Greece was among the countries that contributed to Southern Europe’s occupancy growth last month, according to data released on Wednesday by STR Global on the European hotel industry for January 2015.
“From an occupancy perspective, Southern Europe has had continued growth (5.3 percent), driven by recovery from countries such as Greece, Malta, Portugal and Spain,” said Elizabeth Winkle, managing director of STR Global.
More into the data, Northern Europe carried on its performance as it finished last year as the sub region driving the most growth, predominantly from rate, as January ADR (average daily rate) growth was in double digits at 12.3 percent in euros.
According to STR Global, Western Europe reported a positive performance, achieving RevPAR (revenue per available room) growth of 4.0 percent. The sub region has had the highest RevPAR in Europe at 63.45 euros.
Meanwhile, Eastern Europe sustained weaker hotel performance into 2015, with declines of 7.6 percent in RevPAR. Despite the 5 percent occupancy growth, overall performance dropped due to rates.
Among the highlights from key market performers for January 2015, Lisbon, Portugal, recorded the highest occupancy increase (+16.9 percent to 49.8 percent).
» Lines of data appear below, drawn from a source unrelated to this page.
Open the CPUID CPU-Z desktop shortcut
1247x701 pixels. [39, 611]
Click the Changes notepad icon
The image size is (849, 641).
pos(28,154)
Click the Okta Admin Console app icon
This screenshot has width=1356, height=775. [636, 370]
Budapest, Hungary, followed with a 15.1-percent increase to 47.8 percent and also experienced the largest RevPAR increase during the month (+31.0 percent to 31.40 euros).
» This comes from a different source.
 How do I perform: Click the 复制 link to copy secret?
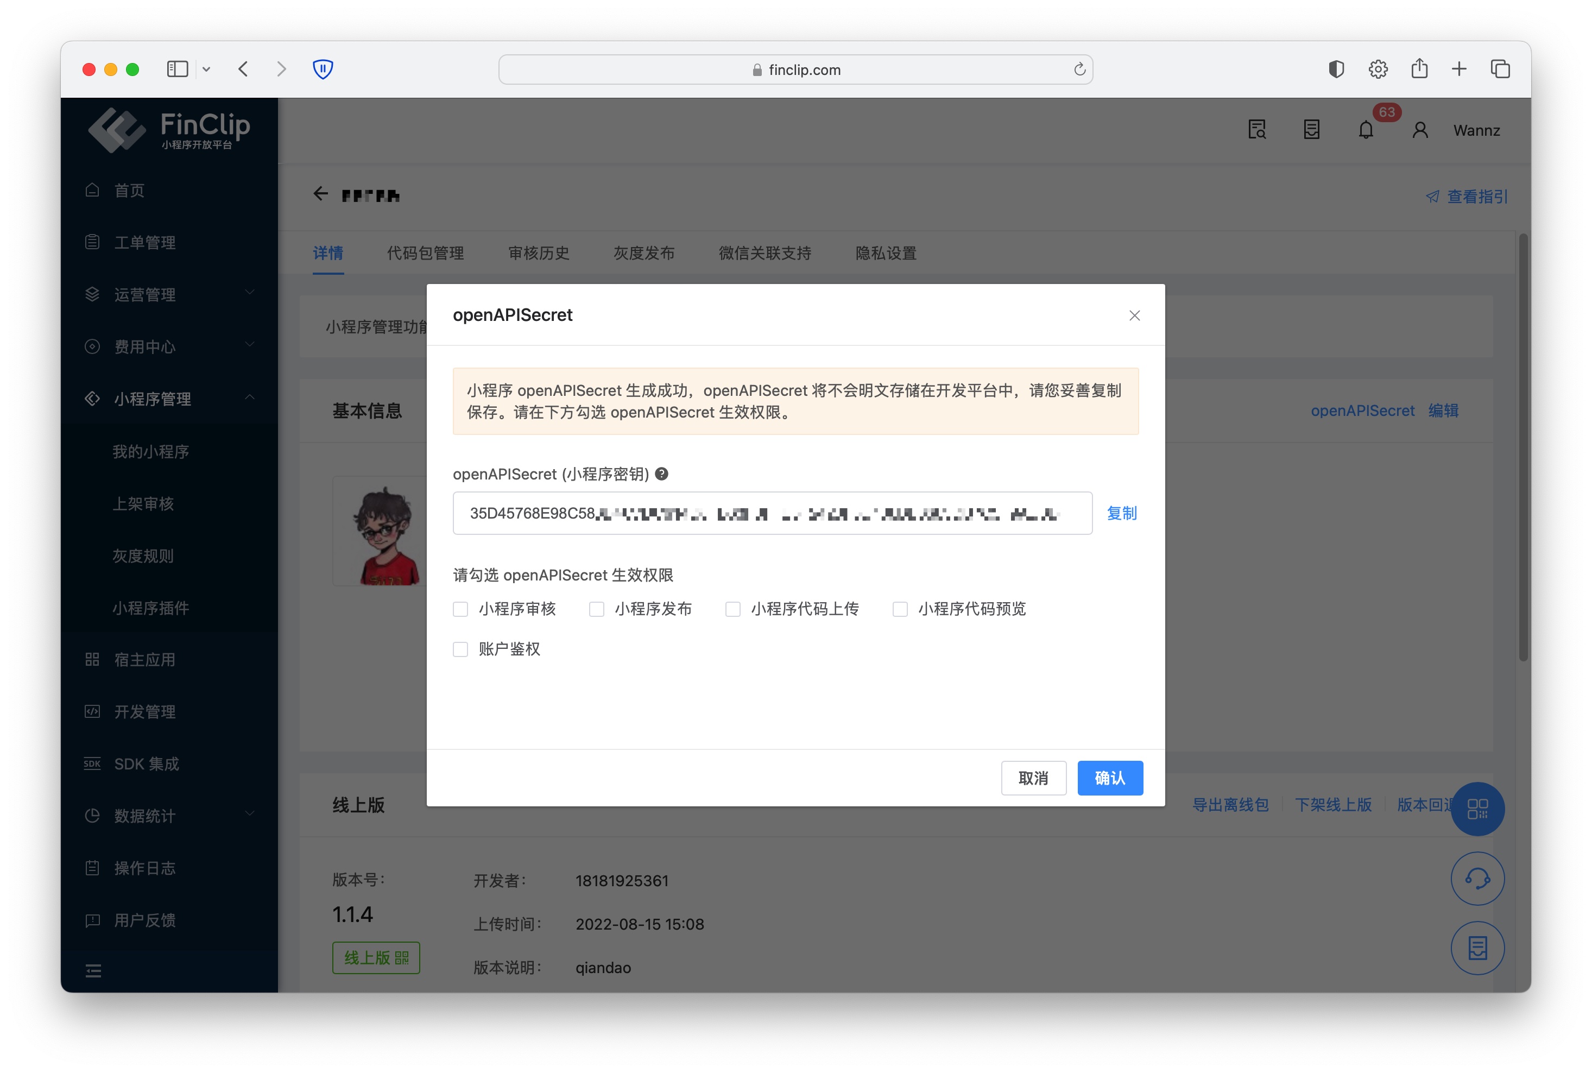(x=1121, y=513)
Moscow, Russia, reported the largest ADR decrease, falling 39 percent to 68.75 euros and also reported the largest RevPAR decrease, down 39.9 percent to 31.03 euros.
STR Global underlined that the United Kingdom had an “incredible start to 2015”, achieving the strongest performance for the month of January in six years, with the highest actuals in all three key performance measurements in local currency terms: RevPAR increased by 9.4 percent to GBP48.74 and occupancy also grew by a respectable 4.3 percent to 62.9 percent.